起点文女帝觉醒后 (今夜来采菊)
- 类型:穿越重生
- 作者:今夜来采菊
- 入库:04.10
可眼前这个人,究竟哪里能与日后推翻王朝的慕徐行扯上半点关系?
邬宁真不晓得什么地方出了差错。
都是装的吗?
如果慕迟有这份心计,又何必老老实实的入宫,况且……
“你今晚可有沐浴?”
看吧,轻描淡写一句话,他又红透了。邬宁自觉她再怎么能装模作样,也没法子瞬间把自己变成煮熟的大虾。
“有……”慕迟憋了半天,终于开口:“有的。”
邬宁是打定主意要好好对待“慕徐行”,要让“慕徐行”能为己所用,可看着慕迟,心里痒痒的,莫名很想欺负他。
“下次等我一起。”
慕迟果然不敢置信的睁圆了双目,那眼神,像看登徒子。
邬宁忍不住笑出声,觉得他太好玩了,就算他不是慕徐行,也无所谓:“逗你的,笨蛋。”
慕迟用手背揉了揉脸:“我不是笨蛋……”
“好,你是聪明蛋。”邬宁说完,唤宫婢进殿,备水,服侍她沐浴。
御前的人效忠于燕柏,自然看不上这位入宫即得圣宠的慕侍应,因此只管伺候邬宁,对慕迟不予理会。
徐山抓到空隙赶忙凑过来问:“少爷,怎么样,没说什么不该说的吧?”
慕迟已经连喝了三盏温茶:“小山,小山,有没有凉水,最好是刚从深井里打上来的,帮我盛一大碗,我又热又渴,快受不了了小山。”
徐山变戏法似的抽出一把扇子,“歘”的展开,对着慕迟扇个不停:“不行啊少爷,这节骨眼上可不能喝太多水。不然,一会,要方便,多难堪啊。”

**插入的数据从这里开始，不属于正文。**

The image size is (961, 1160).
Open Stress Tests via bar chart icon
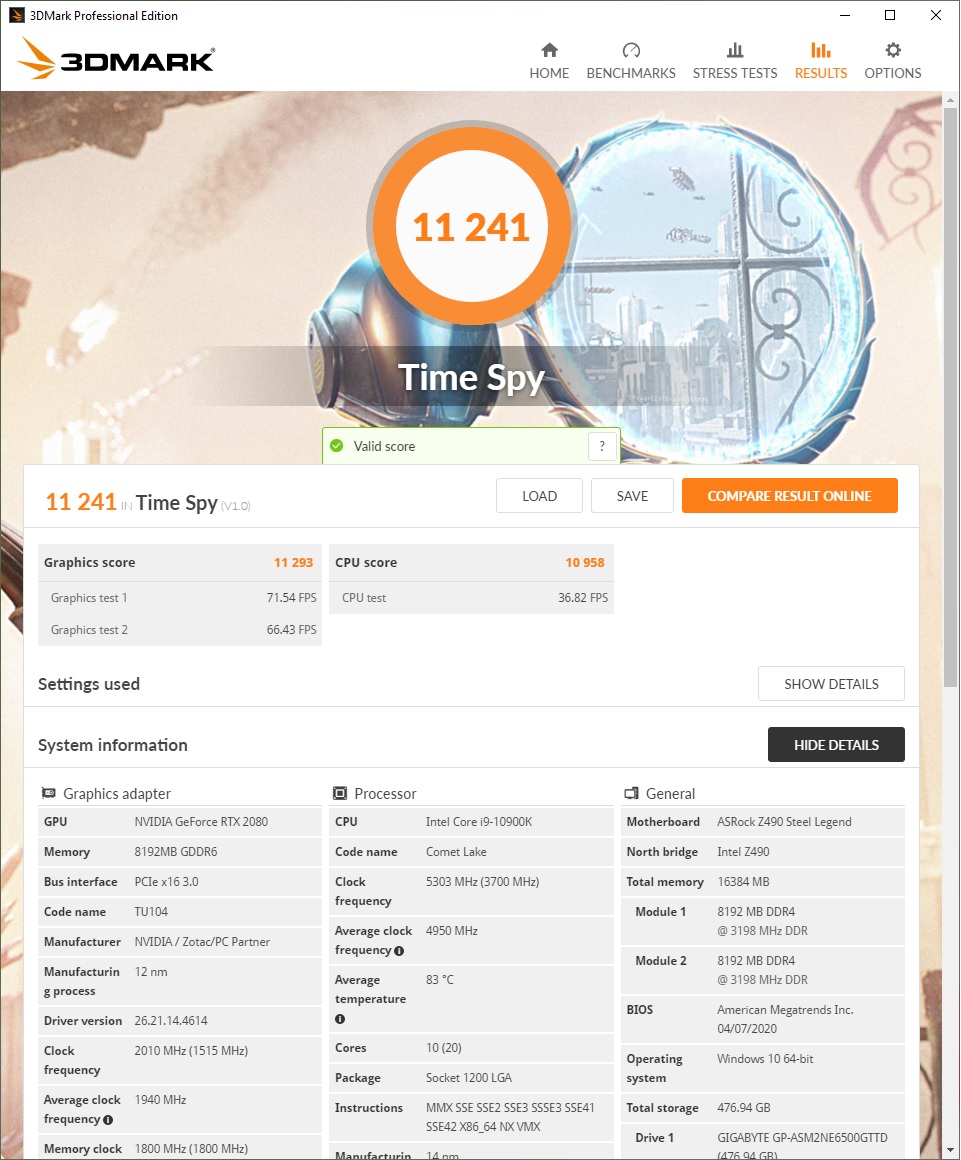(x=735, y=50)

徐山后头这句话说的一顿一顿,当真没有比这更言简意赅的,慕迟感觉自己脑袋顶上都要冒烟了。
“少爷,我得走了,你好好的啊。”
慕迟抓住他的袖子,无声的摇摇头。
徐山咬咬牙,狠心掰开他的手,又将扇子塞到他怀里:“别慌,谁都有这么一次,就当洞房花烛了。”
慕迟这才看清扇子上的题字——平心静气。
邬宁沐浴过后,没等头发完全绞干,便将宫婢尽数挥退,她披散着尚且有些湿漉的长发从里间出来,见慕迟两条长腿并拢着,纹丝不动的坐在软榻上,不禁弯了弯眼睛。
“还坐在那干嘛?”
慕迟抬起头,嘴巴红润润的,眼睛也水润润的。
邬宁走过去,牵起他的手。他的掌心有一层薄汗,湿腻,微凉,柔软,轻轻握着,几乎触碰不到坚硬的骨节,修长白皙的手,一如他这个人。
“小迟,别害怕。”邬宁坐到他腿上,轻抚他细密的睫毛:“你会喜欢的。”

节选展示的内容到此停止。